MODULO (MODal mULtiscale pOd) is a software developed at the von Karman Institute to perform Multiscale Modal Analysis of numerical and experimental data using the Multiscale Proper Orthogonal Decomposition (mPOD).

* Free software: 3-clause BSD license
* Documentation: 	https://modulo.readthedocs.io/en/latest/?badge=latest.

Features
--------

Latest Updates - `modulo_vki == 1.1.0`
=======================================
- Fixed bug in memory saving for POD, 
- `N_modes` introduced, it is now possible to define the number of modes to compute for POD, mPOD and DMD, 
- Randomised SVD implemented as standard solver for the eigenvalue problems, 
- *DMD implemented!*
- Improved printed messages, 
- Possibility to control the parameter SAT as a self variable of the class. This lets the user control the largest 
number of modes that will be computed in each scale

MODULO - Overview
===================

MODULO (MODal mULtiscale pOd) is a software developed at the von Karman Institute to perform Multiscale Modal Analysis of numerical and experimental data using the Multiscale Proper Orthogonal Decomposition (mPOD).

The theoretical foundation of the decomposition is described in
- M.A. Mendez, M. Balabane, J.-M. Buchlin, Multiscale Proper Orthogonal Decomposition of Complex Fluid Flows, Journal of Fluid Mechanics, Vol 870, July 2019, pp. 988-1036. The pre-print is available at https://arxiv.org/abs/1804.09646

 Example of applications of the decomposition to TR-PIV data are shown in

 -  M.A. Mendez, M.T. Scelzo, J.-M. Buchlin, Multiscale Modal Analysis of an Oscillating Impinging Gas Jet, Experimental Thermal and Fluid Science, Vol 91, February 2018, pp. 256-276 (https://doi.org/10.1016/j.expthermflusci.2017.10.032).
 -  M.A. Mendez, A. Gosset, J.-M. Buchlin, Experimental Analysis of the Stability of the Jet Wiping Process, Part II: Multiscale Modal Analysis of the Gas Jet-Liquid Film Interaction, Experimental Thermal and Fluid Science, Vol 106, September 2019, pp. 48-67 (https://doi.org/10.1016/j.expthermflusci.2019.03.004).
 - M.A. Mendez, D. Hess, B. Watz, J.-M. Buchlin.  Multiscale Proper Orthogonal Decomposition (mPOD) of TR-PIV data: a Case Study on Transient Flows, 13th International Symposium on Particle Image Velocimetry at Munich. An extended version of this article is currently in preparation.

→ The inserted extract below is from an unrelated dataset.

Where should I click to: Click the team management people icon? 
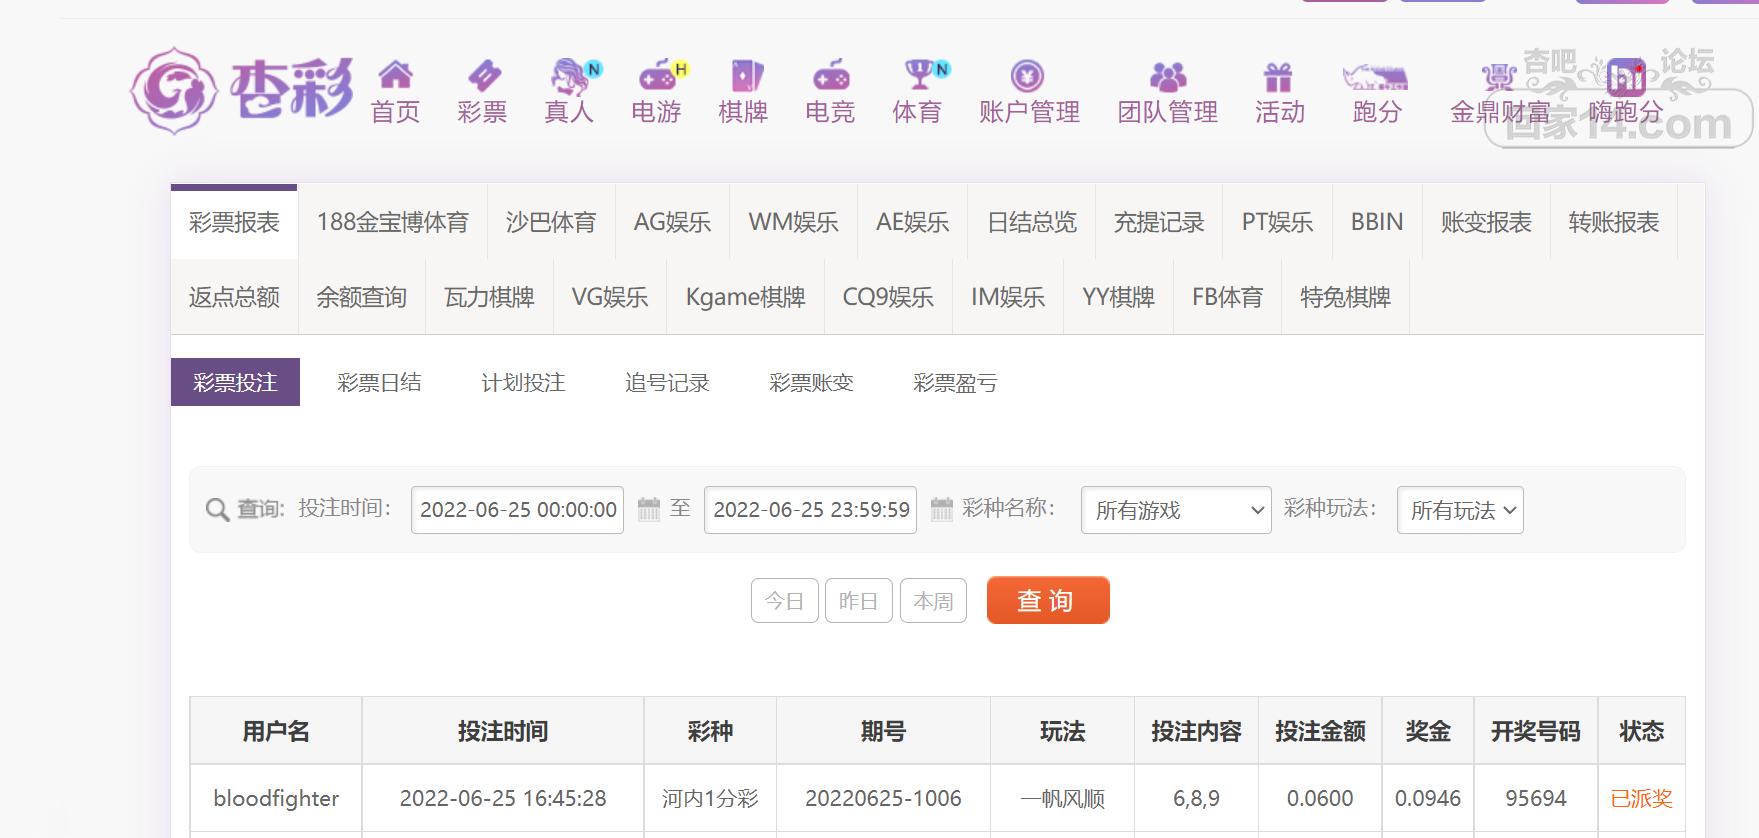(1167, 76)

Currently, this folder contains ffive exercises. Of these, two are done both in Matlab and in Python, while the remaining ones are only available in Matlab. The exercises include 1D and 2D cases with both scalar and vectorial quantities.
An example of processing on video sequences is currently in preparation.

All the codes so far assume that the dataset is equally spaced both in space (i.e. along a Cartesian grid) and in time.
TR-PIV or video sequences satisfy these conditions easily. Other simple exercises using Finite Difference are also considered (ex.1, ex.2, ex. 3).

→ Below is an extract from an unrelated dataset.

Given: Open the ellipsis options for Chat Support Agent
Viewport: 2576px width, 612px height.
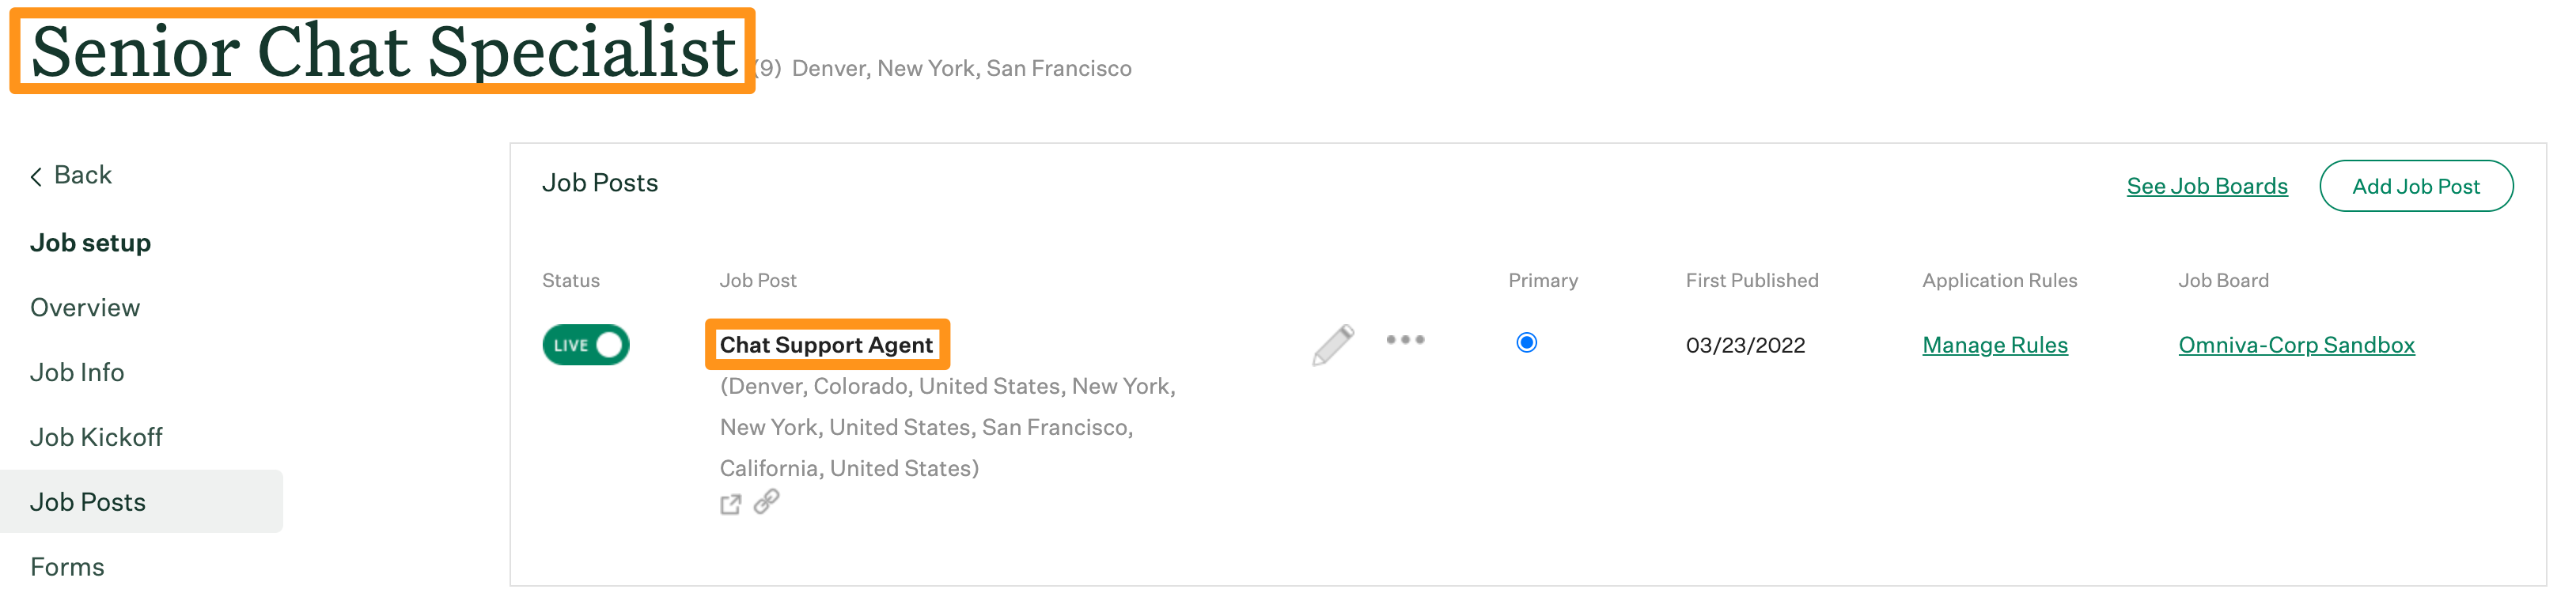Looking at the screenshot, I should (1406, 341).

The proposed exercises are the following:

1- Decomposition of the velocity profile of a pulsating Poiseuille flow (1D, scalar). The theoretical background for the analytical solution is described in M.A. Mendez,J.-M Buchlin, VKI-TN 215, 2016: "Notes on 2D Pulsatile Poiseuille Flows: An Introduction to Eigenfunction Expansion and Complex Variables using Matlab"
(Available in Python and Matlab)

2- Decomposition of a Synthetic Test case
(Available only in Matlab)

3- Decomposition of the Vorticity field of a 2D simulation in Matlab.
(Available only in Matlab)

4- Decomposition of a TR-PIV measurement of an impinging jet.
(Available in Python and Matlab)

5- Decomposition of a TR-PIV measurement of a flow past a cylinder.
(Available only in Matlab)

Exercises 2,3 and 4 are taken from the article at https://arxiv.org/abs/1804.09646 .
Exercise 5 is available at https://arxiv.org/abs/2001.01971 .

The standalone application is available in the section "Release" of this repository.

The do list currently includes:

1- Finish the exercises in Python and clean the codes.

2- Extend the analysis to cases that do not have Cartesian grids, hence requiring weighted inner products.